1. Student Request and Documentation
All students accepted by Webster receive a letter which states that Webster provides services for students with documented disabilities and directs them to contact the ARC assistant director/ADA coordinator, the Site Director, or their designee(s) to discuss documentation and to request accommodations. Documentation of the student's disability must be provided by a qualified professional. Students who develop or discover additional disabilities during their time at Webster may need to submit additional documentation to ensure that adequate accommodation is provided for them.
2. Eligibility Evaluation
Decisions regarding accommodations are the result of joint consultation between the student and the ARC or local site staff designated to coordinate disability accommodations. These decisions are based on the student's disability, prior accommodation history, suggestions in the documentation, recommendations of prior instructors, and best practices criteria.
Applications for class waivers and course substitutions are submitted to the Chairman of the student's declared major department and to the Dean of the School in which the department resides. Decisions about class waivers must be submitted to the chair of the student's major department and are subject to the department's designation of the specific class or skill as an essential or a non-essential element of that major.
3. Faculty Notification
After receiving the student's permission, the Webster ARC or the site staff will send each term's current instructors a written notification listing the accommodations and auxiliary aids approved for each student with a disability who is registered in his or her class(es). A similar letter is also sent to the student's academic advisor when s/he is first documented. The purpose of the letter is to prepare the instructor and advisor for auxiliary aids that may impact the classroom (e.g., a guide dog, a sign interpreter), to specify accommodations to which the student is legally entitled (e.g., extended time on tests), to enlist instructor assistance in providing accommodations (e.g., help in locating a volunteer note taker, wearing a lapel microphone), and to provide information that has instructional ramifications (e.g., needs visual cues) or about disabilities that could create crisis situations in the classroom (e.g., diabetes, epilepsy). To avoid the negative attitudes sometimes attached to particular labels, specific diagnostic terminology is used only when obvious (e.g., vision or hearing impairment) or when it provides behavioral management suggestions or information (e.g., Tourette's or Asperger Syndromes).
ADA notifications for extended sites or online courses will be sent to instructor via e-mail. We ask that you reply to with student name(s) to firstname.lastname@example.org confirming receipt.
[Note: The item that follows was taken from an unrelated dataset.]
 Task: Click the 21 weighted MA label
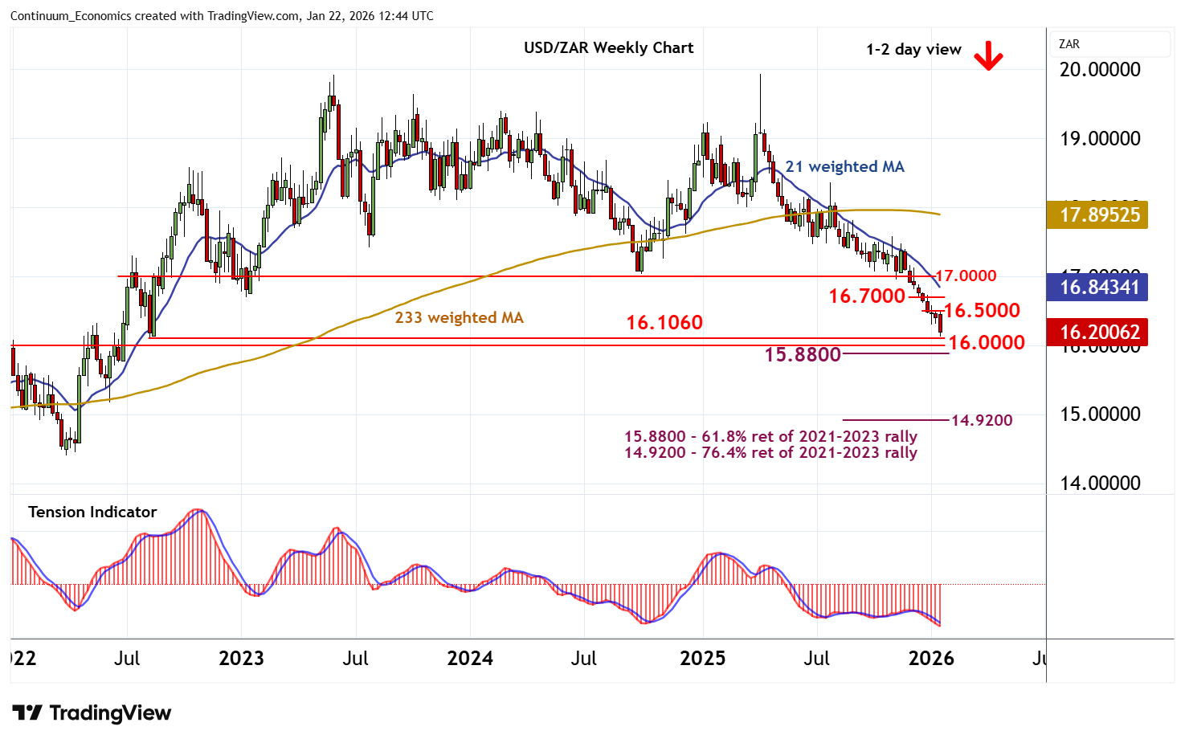point(844,166)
This way we are ensured that you have received the student's notification in time and can assist you with any questions/concerns you may have.
4. Effectiveness Evaluation
Throughout a student's career at Webster University, information from instructors, from advisors, and from the student is used to assess the effectiveness of his or her current accommodations. Faculty or student feedback indicating that an accommodation is ineffective or unnecessary often results in its elimination and/or the substitution of one that may prove more effective. Amended notification letters are then constructed and sent, and the new accommodations are implemented and subsequently assessed by faculty and students for their effectiveness.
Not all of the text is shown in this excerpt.